> Your task: Only the lines from the one containing "Viewport: 430px width, 326px" through the end of the data are wanted, reproduced exactly and without pictures.

*** Opening of Extracted records ***

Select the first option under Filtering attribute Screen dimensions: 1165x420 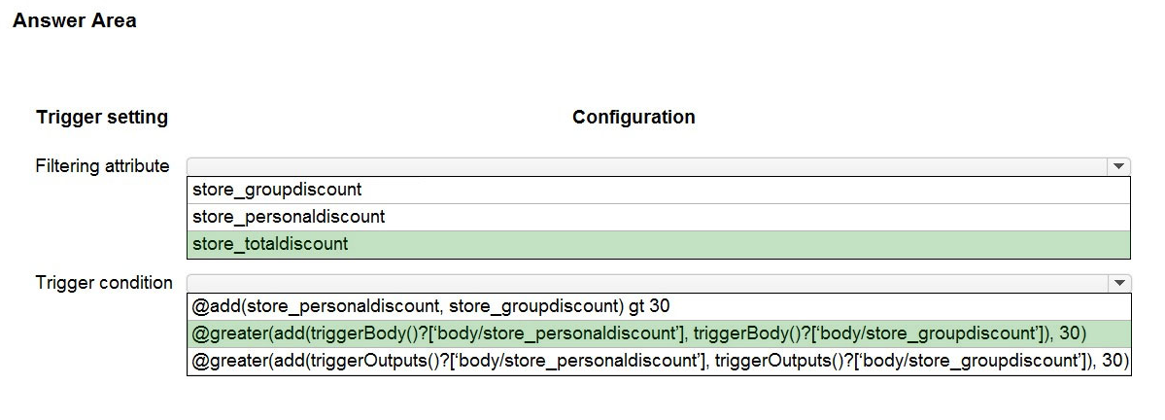click(x=277, y=190)
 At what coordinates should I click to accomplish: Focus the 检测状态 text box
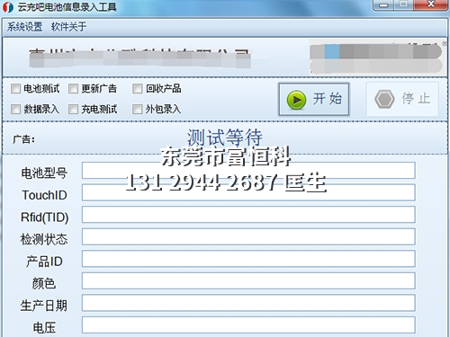pos(248,236)
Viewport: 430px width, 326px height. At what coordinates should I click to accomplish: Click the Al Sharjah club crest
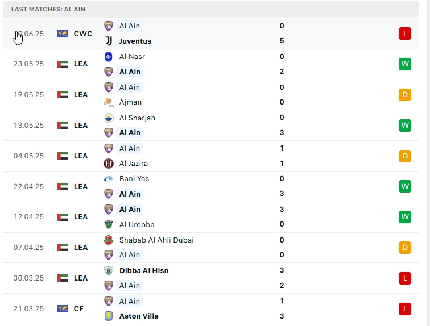109,118
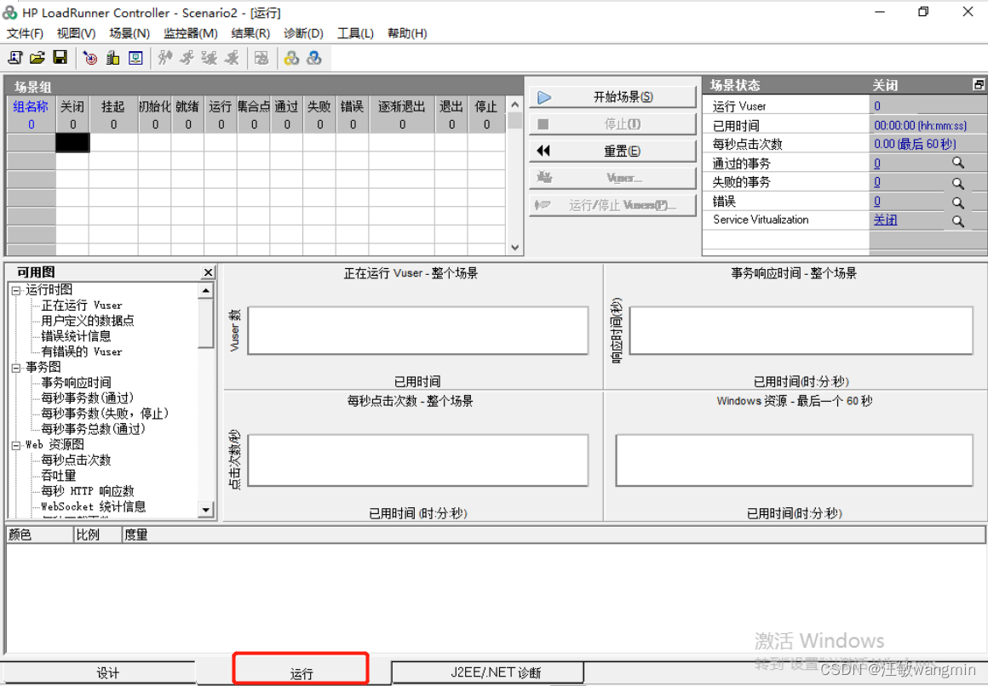
Task: Click the magnifier beside 错误 row
Action: click(x=959, y=201)
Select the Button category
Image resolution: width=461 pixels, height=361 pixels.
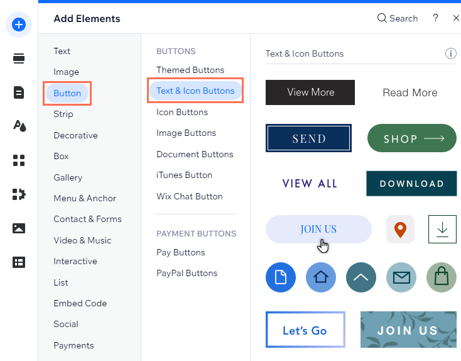point(67,93)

*** Close of Extracted records ***

> Response below:
Viewport: 430px width, 326px height. At what coordinates should I click to accomplish: Click the Al Sharjah club crest
109,118
Task: Click the magnifier beside 错误 row
Action: click(x=959, y=201)
Select the Button category
Image resolution: width=461 pixels, height=361 pixels.
point(67,93)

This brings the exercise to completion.